Senate to vote on expediting carbon neutrality


The Massachusetts Senate is set to vote on a package of three climate bills Thursday. Photo credit: Cho Yin Rachel Lo

By Maxwell Carter

The Massachusetts Senate will vote on three bills Thursday that would set Massachusetts on a fast-track to carbon-neutrality by 2050 if passed by the legislature and signed by the governor.

If passed, the legislation will commit the state to carbon neutrality by 2050, require the MBTA to completely transform their fleet of buses to electric power by 2040, increase environmental regulations on appliances and light fixtures, and push the governor to set up a carbon-pricing system for industries and institutions exceeding carbon output limits.

The Senate Ways and Means Committee released a legislative package condensed from dozens of pending bills on Jan. 23. It consists of three bills that put into motion an incremental approach to the expansive effort that will demand action from every sector of the Commonwealth.

An Act Setting Next Generation Climate Policy is the main component of the package. The act accelerates the state’s current commitment of an 80 percent reduction in carbon emissions by 2050 to full carbon neutrality by 2050.

“What the new science tells us is that 80 [percent] by 2050 is not going to cut it anymore,” Sen. Marc Pacheco, chair of the Senate Committee on Global Warming and Climate Change, said in a phone interview. “We really need to get to carbon neutrality by 2050…and try to prevent the worst cases of global climate change from coming to fruition.”

The bill was proposed in various forms in recent years by Sen. Mike Barrett, a Lexington Democrat serving as the vice-chair of the Senate Global Warming and Climate Change Committee, but is just now making any progress. Barrett’s approach this year struck a contentious carbon tax from previous versions of the legislation and put the carbon pricing decision on the governor by setting up the five-year carbon emission benchmarks.

Massachusetts has long been a leader on climate policy, but advocates, government officials, and legislators alike are calling for more ambitious strategies to address the growing climate crisis. Boston Mayor Martin J. Walsh in his state of the city address, as well as the newly elected city council, in a Jan. 17 resolution declared the growing crisis a priority this year. In his state of the commonwealth address on Jan. 21, Governor Charlie Baker indicated he will sign onto the legislative initiatives.

“We’re a national leader on climate policy, but we have to take more decisive action,” the governor said to massive applause.

The governor has had the power to implement carbon-pricing for years and the interim targets will pressure him to take necessary action, Pacheco told The Beacon.

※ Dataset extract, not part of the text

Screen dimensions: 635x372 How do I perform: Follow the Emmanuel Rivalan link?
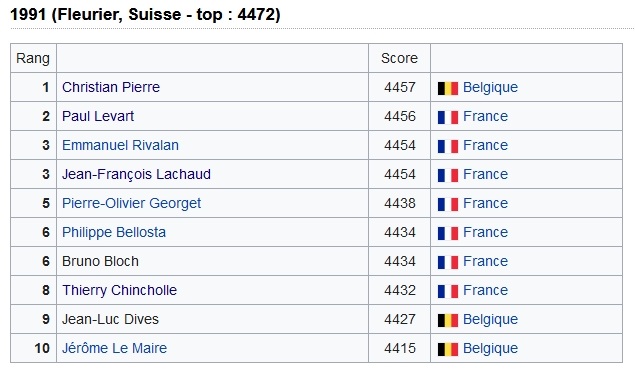coord(120,145)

It remains to be seen what, if any, measures Baker would implement, however.

“It’s going to be important that in the final bill we have something that can be monitored because that’s the only way we’re going to be able to ensure that the outcome we seek will actually happen,” Pacheco said.

An Act to Accelerate the Transition of Cars, Trucks, and Buses to Carbon-Free Power aims to prepare the transportation sector for electrification by 2040. The bill would require the MBTA to replace its fleet of vehicles by barring the state from purchasing carbon-emitting vehicles at the beginning of 2030. The other major component of the legislation would encourage individuals to make the transition by expanding infrastructure for electric cars. It would also require parking lots to designate five percent of spots exclusively to electric vehicles, or at least one spot in garages with less than a 50-car capacity.

Finally, An Act Relative to Energy Savings Efficiency focuses on increasing the efficiency of fixtures and appliances. The bill would define terms as specific as hand-held shower heads, water closets, and trough type urinals in order to make their regulation easier. The legislation would then set specific efficiency standards and implement a ban on the sale of appliances in the Commonwealth that don’t meet the minimum requirements.

Environmental advocates from The Sierra Club and The Audubon Society have expressed support for the legislature’s efforts, but said they still want to see more aggressive action from the state. Questions remain about whether the 2050 timeline will be enough to address fast-paced climate change, how rapidly Massachusetts can expand its alternative energy infrastructure, and why the Commonwealth isn’t making commitments that go beyond carbon-neutrality.

“Overall we do think this is a significant step in the right direction,” Massachusetts Chapter Sierra Club Deputy Director Jacob Stern said in an interview with The Beacon. “I just think we can go farther. A number of states have already done this 100 percent renewable commitment and I don’t understand why Massachusetts doesn’t want to do that.”

Emerson College has been committed to combating climate change since at least 2007 and is committed to carbon neutrality by 2030, according to the college’s sustainability website. In 2018 Emerson became one of the first higher-education institutions in the country to construct a LEED-certified building. In 2018, the school was also awarded gold status by The Association for the Advancement of Sustainability in Higher Education. Emerson’s Campus Sustainability Coordinator Catherine Liebowitz told The Beacon the college is hoping to bring the whole community into their sustainability efforts.

“We are at a place where we have done what I call the low-hanging fruit or the invisible things… that [the administration] can just do ourselves,” Liebowitz said in an interview with The Beacon. “The remaining chunk is going to require everyone to participate.”